◆ **待处理数据**:
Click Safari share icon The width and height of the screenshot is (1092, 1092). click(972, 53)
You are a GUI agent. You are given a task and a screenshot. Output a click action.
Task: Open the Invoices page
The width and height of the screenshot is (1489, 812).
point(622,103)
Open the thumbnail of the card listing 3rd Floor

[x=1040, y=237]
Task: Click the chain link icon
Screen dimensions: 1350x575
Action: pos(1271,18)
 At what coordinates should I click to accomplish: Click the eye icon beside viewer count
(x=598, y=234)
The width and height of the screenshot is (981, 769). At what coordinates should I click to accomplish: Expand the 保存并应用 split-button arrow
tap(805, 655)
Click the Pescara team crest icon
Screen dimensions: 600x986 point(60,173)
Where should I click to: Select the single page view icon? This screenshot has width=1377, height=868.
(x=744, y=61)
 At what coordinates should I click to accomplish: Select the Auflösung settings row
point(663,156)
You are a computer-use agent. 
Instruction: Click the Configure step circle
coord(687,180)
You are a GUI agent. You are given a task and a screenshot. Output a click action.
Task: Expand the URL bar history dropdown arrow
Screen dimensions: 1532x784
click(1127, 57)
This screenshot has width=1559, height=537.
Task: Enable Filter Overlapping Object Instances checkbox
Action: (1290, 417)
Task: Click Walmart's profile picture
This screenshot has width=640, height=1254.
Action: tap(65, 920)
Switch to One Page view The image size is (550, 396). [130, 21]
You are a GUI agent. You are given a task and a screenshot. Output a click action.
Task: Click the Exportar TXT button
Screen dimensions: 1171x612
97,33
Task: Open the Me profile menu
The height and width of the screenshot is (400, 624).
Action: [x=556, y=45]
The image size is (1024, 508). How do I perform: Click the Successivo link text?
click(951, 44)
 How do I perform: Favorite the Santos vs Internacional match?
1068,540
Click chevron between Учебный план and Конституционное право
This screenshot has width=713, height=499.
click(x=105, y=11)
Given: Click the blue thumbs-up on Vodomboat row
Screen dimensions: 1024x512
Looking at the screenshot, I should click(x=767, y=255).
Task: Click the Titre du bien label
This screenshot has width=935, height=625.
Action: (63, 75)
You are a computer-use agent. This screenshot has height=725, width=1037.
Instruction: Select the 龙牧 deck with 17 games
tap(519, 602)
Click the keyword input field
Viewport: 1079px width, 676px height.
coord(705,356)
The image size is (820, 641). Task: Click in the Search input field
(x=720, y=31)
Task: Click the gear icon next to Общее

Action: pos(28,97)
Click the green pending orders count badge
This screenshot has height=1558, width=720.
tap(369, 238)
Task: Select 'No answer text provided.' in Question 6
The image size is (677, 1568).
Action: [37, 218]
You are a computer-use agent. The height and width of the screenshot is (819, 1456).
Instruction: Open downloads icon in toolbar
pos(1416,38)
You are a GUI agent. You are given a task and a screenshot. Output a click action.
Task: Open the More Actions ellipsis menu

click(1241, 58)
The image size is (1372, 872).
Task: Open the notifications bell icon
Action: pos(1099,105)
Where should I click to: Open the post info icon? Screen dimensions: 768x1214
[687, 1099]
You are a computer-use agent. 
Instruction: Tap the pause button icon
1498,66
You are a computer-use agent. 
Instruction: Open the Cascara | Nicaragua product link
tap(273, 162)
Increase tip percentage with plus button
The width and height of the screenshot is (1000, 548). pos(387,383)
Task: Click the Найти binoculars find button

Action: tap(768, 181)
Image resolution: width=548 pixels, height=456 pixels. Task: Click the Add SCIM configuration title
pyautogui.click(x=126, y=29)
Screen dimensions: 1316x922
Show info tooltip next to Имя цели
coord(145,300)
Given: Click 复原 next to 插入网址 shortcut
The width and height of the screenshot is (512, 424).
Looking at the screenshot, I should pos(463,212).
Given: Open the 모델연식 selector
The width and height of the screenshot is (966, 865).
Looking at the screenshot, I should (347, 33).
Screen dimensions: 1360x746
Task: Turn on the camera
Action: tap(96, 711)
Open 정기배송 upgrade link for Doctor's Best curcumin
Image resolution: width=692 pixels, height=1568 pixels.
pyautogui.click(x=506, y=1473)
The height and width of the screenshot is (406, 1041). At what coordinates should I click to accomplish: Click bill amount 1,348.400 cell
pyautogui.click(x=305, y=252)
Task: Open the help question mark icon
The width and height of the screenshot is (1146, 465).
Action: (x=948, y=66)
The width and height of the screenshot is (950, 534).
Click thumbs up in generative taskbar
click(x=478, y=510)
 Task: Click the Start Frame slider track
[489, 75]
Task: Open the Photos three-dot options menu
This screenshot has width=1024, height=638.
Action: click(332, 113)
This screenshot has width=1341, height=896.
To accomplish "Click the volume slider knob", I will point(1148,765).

◆ **任务目标**: 将上面的全部记录转写为一个 JSON 字符串列表，每一行对应列表中的一个字符串，空行略去不计。

◆ **最终答案**:
[
  "Click Safari share icon The width and height of the screenshot is (1092, 1092). click(972, 53)",
  "You are a GUI agent. You are given a task and a screenshot. Output a click action.",
  "Task: Open the Invoices page",
  "The width and height of the screenshot is (1489, 812).",
  "point(622,103)",
  "Open the thumbnail of the card listing 3rd Floor",
  "[x=1040, y=237]",
  "Task: Click the chain link icon",
  "Screen dimensions: 1350x575",
  "Action: pos(1271,18)",
  " At what coordinates should I click to accomplish: Click the eye icon beside viewer count",
  "(x=598, y=234)",
  "The width and height of the screenshot is (981, 769). At what coordinates should I click to accomplish: Expand the 保存并应用 split-button arrow",
  "tap(805, 655)",
  "Click the Pescara team crest icon",
  "Screen dimensions: 600x986 point(60,173)",
  "Where should I click to: Select the single page view icon? This screenshot has width=1377, height=868.",
  "(x=744, y=61)",
  " At what coordinates should I click to accomplish: Select the Auflösung settings row",
  "point(663,156)",
  "You are a computer-use agent. ",
  "Instruction: Click the Configure step circle",
  "coord(687,180)",
  "You are a GUI agent. You are given a task and a screenshot. Output a click action.",
  "Task: Expand the URL bar history dropdown arrow",
  "Screen dimensions: 1532x784",
  "click(1127, 57)",
  "This screenshot has width=1559, height=537.",
  "Task: Enable Filter Overlapping Object Instances checkbox",
  "Action: (1290, 417)",
  "Task: Click Walmart's profile picture",
  "This screenshot has width=640, height=1254.",
  "Action: tap(65, 920)",
  "Switch to One Page view The image size is (550, 396). [130, 21]",
  "You are a GUI agent. You are given a task and a screenshot. Output a click action.",
  "Task: Click the Exportar TXT button",
  "Screen dimensions: 1171x612",
  "97,33",
  "Task: Open the Me profile menu",
  "The height and width of the screenshot is (400, 624).",
  "Action: [x=556, y=45]",
  "The image size is (1024, 508). How do I perform: Click the Successivo link text?",
  "click(951, 44)",
  " How do I perform: Favorite the Santos vs Internacional match?",
  "1068,540",
  "Click chevron between Учебный план and Конституционное право",
  "This screenshot has width=713, height=499.",
  "click(x=105, y=11)",
  "Given: Click the blue thumbs-up on Vodomboat row",
  "Screen dimensions: 1024x512",
  "Looking at the screenshot, I should click(x=767, y=255).",
  "Task: Click the Titre du bien label",
  "This screenshot has width=935, height=625.",
  "Action: (63, 75)",
  "You are a computer-use agent. This screenshot has height=725, width=1037.",
  "Instruction: Select the 龙牧 deck with 17 games",
  "tap(519, 602)",
  "Click the keyword input field",
  "Viewport: 1079px width, 676px height.",
  "coord(705,356)",
  "The image size is (820, 641). Task: Click in the Search input field",
  "(x=720, y=31)",
  "Task: Click the gear icon next to Общее",
  "Action: pos(28,97)",
  "Click the green pending orders count badge",
  "This screenshot has height=1558, width=720.",
  "tap(369, 238)",
  "Task: Select 'No answer text provided.' in Question 6",
  "The image size is (677, 1568).",
  "Action: [37, 218]",
  "You are a computer-use agent. The height and width of the screenshot is (819, 1456).",
  "Instruction: Open downloads icon in toolbar",
  "pos(1416,38)",
  "You are a GUI agent. You are given a task and a screenshot. Output a click action.",
  "Task: Open the More Actions ellipsis menu",
  "click(1241, 58)",
  "The image size is (1372, 872).",
  "Task: Open the notifications bell icon",
  "Action: pos(1099,105)",
  "Where should I click to: Open the post info icon? Screen dimensions: 768x1214",
  "[687, 1099]",
  "You are a computer-use agent. ",
  "Instruction: Tap the pause button icon",
  "1498,66",
  "You are a computer-use agent. ",
  "Instruction: Open the Cascara | Nicaragua product link",
  "tap(273, 162)",
  "Increase tip percentage with plus button",
  "The width and height of the screenshot is (1000, 548). pos(387,383)",
  "Task: Click the Найти binoculars find button",
  "Action: tap(768, 181)",
  "Image resolution: width=548 pixels, height=456 pixels. Task: Click the Add SCIM configuration title",
  "pyautogui.click(x=126, y=29)",
  "Screen dimensions: 1316x922",
  "Show info tooltip next to Имя цели",
  "coord(145,300)",
  "Given: Click 复原 next to 插入网址 shortcut",
  "The width and height of the screenshot is (512, 424).",
  "Looking at the screenshot, I should pos(463,212).",
  "Given: Open the 모델연식 selector",
  "The width and height of the screenshot is (966, 865).",
  "Looking at the screenshot, I should (347, 33).",
  "Screen dimensions: 1360x746",
  "Task: Turn on the camera",
  "Action: tap(96, 711)",
  "Open 정기배송 upgrade link for Doctor's Best curcumin",
  "Image resolution: width=692 pixels, height=1568 pixels.",
  "pyautogui.click(x=506, y=1473)",
  "The height and width of the screenshot is (406, 1041). At what coordinates should I click to accomplish: Click bill amount 1,348.400 cell",
  "pyautogui.click(x=305, y=252)",
  "Task: Open the help question mark icon",
  "The width and height of the screenshot is (1146, 465).",
  "Action: (x=948, y=66)",
  "The width and height of the screenshot is (950, 534).",
  "Click thumbs up in generative taskbar",
  "click(x=478, y=510)",
  " Task: Click the Start Frame slider track",
  "[489, 75]",
  "Task: Open the Photos three-dot options menu",
  "This screenshot has width=1024, height=638.",
  "Action: click(332, 113)",
  "This screenshot has width=1341, height=896.",
  "To accomplish \"Click the volume slider knob\", I will point(1148,765)."
]